“Judge not, that you be not judged. For with the judgment you pronounce you will be judged, and with the measure you use it will be measured to you. Why do you see the speck that is in your brother’s eye, but do not notice the log that is in your own eye? Or how can you say to your brother, ‘Let me take the speck out of your eye,’ when there is the log in your own eye? You hypocrite, first take the log out of your own eye, and then you will see clearly to take the speck out of your brother’s eye.” – Matthew 7:1-5 (ESV)

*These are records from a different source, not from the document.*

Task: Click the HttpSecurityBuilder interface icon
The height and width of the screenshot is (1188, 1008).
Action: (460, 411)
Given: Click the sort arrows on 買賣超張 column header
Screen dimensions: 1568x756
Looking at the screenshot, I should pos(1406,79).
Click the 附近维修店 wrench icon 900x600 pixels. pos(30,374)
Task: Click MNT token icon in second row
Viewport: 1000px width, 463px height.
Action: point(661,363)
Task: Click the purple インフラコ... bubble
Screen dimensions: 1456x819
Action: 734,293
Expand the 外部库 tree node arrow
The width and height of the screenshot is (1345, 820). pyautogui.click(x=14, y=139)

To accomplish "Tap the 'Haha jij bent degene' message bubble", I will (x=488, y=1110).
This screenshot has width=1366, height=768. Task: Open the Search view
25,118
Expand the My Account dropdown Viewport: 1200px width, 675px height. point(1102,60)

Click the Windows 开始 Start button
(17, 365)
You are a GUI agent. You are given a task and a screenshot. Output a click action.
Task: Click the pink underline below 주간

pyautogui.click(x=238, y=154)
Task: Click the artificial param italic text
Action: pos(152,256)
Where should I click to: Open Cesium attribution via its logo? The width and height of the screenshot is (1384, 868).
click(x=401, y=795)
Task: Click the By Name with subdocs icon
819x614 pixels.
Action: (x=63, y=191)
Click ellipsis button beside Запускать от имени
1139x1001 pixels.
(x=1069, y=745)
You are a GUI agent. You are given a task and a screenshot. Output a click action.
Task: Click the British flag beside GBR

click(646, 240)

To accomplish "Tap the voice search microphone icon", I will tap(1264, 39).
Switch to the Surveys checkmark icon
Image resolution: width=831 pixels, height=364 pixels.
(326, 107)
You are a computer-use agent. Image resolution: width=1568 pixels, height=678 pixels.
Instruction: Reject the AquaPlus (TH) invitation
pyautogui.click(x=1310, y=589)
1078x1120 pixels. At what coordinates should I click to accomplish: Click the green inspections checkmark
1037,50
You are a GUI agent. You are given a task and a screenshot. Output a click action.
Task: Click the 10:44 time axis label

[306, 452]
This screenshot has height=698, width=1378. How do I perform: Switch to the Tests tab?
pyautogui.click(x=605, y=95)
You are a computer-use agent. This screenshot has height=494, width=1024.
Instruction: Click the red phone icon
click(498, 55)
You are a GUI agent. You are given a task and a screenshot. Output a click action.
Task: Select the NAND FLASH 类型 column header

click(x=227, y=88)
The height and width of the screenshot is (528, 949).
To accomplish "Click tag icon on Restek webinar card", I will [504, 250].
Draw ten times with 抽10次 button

There’s a hint at a difference in the quality of the two sins by Jesus Christ’s choice of words (e.g., “speck” and “log” in the English Standard Version; “tiny particle” and “beam of timber” in the Amplified Bible; “mote” and “beam” in the King James Version/Authorized Version). As many a children’s Sunday School teachers has pointed out, we should be aware of our hypocrisy and self-righteousness when we’re tempted to criticize other sinners while still wallowing in our own sin. However, as 7:5 says, our sin doesn’t preclude us from judging others at all, but only that God requires our own self-reflection and repentance before correcting others. In addition, I’d argue that the verse says that those who have healed from “worse” sins have a right – an obligation – to correct those with “minor” ones.
On the surface, that might not bother many people. However, in practice, things don’t always work out that way. Most Christians seem unprepared to accept godly criticism from each other. Maybe there’s one acceptation. We expect the woman who used to sleep around and had six kids out of wedlock to tell the junior highers to save sex for marriage, but that’s about it. If the same woman pulled you aside because you were being rude, prideful, or something of that kind, would you listen? Or would you be thinking, She used to be the town slut. I think most would fall in the latter category.
Ignoring the fact that we Christians are quite willing to take instruction from Christ-denying Peter and Christian-persecuting Paul, we’re quite insistent that the rest of humanity should feel their guilt and do perpetual penance for their mistakes, looking to those who haven’t committed comparable sins as spiritual superiors. However, Matthew tells us that these former sinners have something to teach current sinners, regardless of how their faults are compared. It would take a special kind of maturity to bite one’s lip, show humility, and acknowledge a judgment from another Christian. Their success in overcoming grave sins deserves our respect and a willingness to reexamine ourselves in light of their accusations.